### Description of the task
Could you reproduce, word for word, the part of the data that opens with the line containing "Where should I click to: Click the ANSO" and runs through the very end of the data, with both ends included?

-- START OF Data for processing --

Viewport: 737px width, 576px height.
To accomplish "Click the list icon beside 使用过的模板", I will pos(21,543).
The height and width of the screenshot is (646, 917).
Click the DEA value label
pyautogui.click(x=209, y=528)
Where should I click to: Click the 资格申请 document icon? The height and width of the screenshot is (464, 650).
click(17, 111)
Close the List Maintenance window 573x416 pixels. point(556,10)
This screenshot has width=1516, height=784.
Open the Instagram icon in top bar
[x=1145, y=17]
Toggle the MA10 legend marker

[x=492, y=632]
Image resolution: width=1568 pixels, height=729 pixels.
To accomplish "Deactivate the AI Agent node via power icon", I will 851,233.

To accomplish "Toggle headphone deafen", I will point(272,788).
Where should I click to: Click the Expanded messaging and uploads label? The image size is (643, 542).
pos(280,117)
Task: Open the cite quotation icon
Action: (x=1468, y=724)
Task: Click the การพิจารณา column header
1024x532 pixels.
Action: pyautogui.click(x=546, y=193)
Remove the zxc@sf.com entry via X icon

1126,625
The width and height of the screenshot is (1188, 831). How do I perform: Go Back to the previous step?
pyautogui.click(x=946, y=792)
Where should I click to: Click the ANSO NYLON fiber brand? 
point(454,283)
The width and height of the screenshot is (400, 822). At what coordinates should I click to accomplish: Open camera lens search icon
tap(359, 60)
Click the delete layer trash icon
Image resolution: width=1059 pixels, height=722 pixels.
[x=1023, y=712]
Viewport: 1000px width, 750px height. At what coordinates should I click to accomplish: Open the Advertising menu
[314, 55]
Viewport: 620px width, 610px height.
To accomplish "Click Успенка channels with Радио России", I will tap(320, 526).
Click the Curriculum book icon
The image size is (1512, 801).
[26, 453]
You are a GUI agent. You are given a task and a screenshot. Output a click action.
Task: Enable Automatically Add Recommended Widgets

-- END OF Data for processing --

### Finished answer
Where should I click to: Click the ANSO NYLON fiber brand? 
point(454,283)
The width and height of the screenshot is (400, 822). At what coordinates should I click to accomplish: Open camera lens search icon
tap(359, 60)
Click the delete layer trash icon
Image resolution: width=1059 pixels, height=722 pixels.
[x=1023, y=712]
Viewport: 1000px width, 750px height. At what coordinates should I click to accomplish: Open the Advertising menu
[314, 55]
Viewport: 620px width, 610px height.
To accomplish "Click Успенка channels with Радио России", I will tap(320, 526).
Click the Curriculum book icon
The image size is (1512, 801).
[26, 453]
You are a GUI agent. You are given a task and a screenshot. Output a click action.
Task: Enable Automatically Add Recommended Widgets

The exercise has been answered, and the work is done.